Jeman PARK1, Inwhee JOE1, Won-Tae KIM2
1 Department of Electronics Computer Engineering, Hanyang University
17 Haengdang-dong, Seongdong-gu, Seoul, Korea;
2 CPS Research Team, ETRI
138 Gajeongno, Yuseong-gu, Daejeon, Korea

Abstract: A Cyber Physical System (CPS) is an autonomous embedded system based on high reliability with real-time control of distributed physical systems through wired/wireless networks. There is usually large volume of data which needs to be delivered to right places at the right time. In addition, large number of controllers in the automation and control systems are usually distributed which increases the complexity that there needs to be more point-to-point Ethernet-connections in the network.
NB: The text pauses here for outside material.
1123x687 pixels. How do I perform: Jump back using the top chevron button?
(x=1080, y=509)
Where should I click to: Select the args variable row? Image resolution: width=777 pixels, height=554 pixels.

Because the controllers in the network may share control data and interact with each other from different communication protocols, including higher level operator systems. The interdependencies between these nodes may potentially create a complex architecture of the network in the distributed system especially if the point-to-point connection needs to be established. Publish-subscribe model shows some appealing properties, such as connectionless and multicast, that can be used to reduce some of the visible complexity in the software systems. Data distribution middleware for CPS should be based on a data-centric approach and guarantee real-time performance. In this regard, OMG’s DDS is the best proximity middleware. RTPS (Real-Time Publish/Subscribe) is proposed for real-time service discovery in DDS. However, legacy discovery protocols cannot completely support the CPS system with a large-scale network (approx. 100,000 entities) like a warship, because service discovery messages are proportional to the square of the number of participants in RTPS. This paper proposes a scalable and fast service discovery protocol with improved discovery time for large-scale cyber physical systems based on the boot-strap algorithm and adaptive PDP message period. As a result, the proposed protocol improves reliability and real-time for service discovery in cyber physical systems. In this paper, mathematical analysis and test-bed experiments are conducted to evaluate the performance of the proposed protocol. Consequently, mathematical analysis and test-bed experiments provide almost identical results. The performance results prove that our protocol works to scale for large-scale CPS networks by minimizing the discovery time as well as traffic simultaneously.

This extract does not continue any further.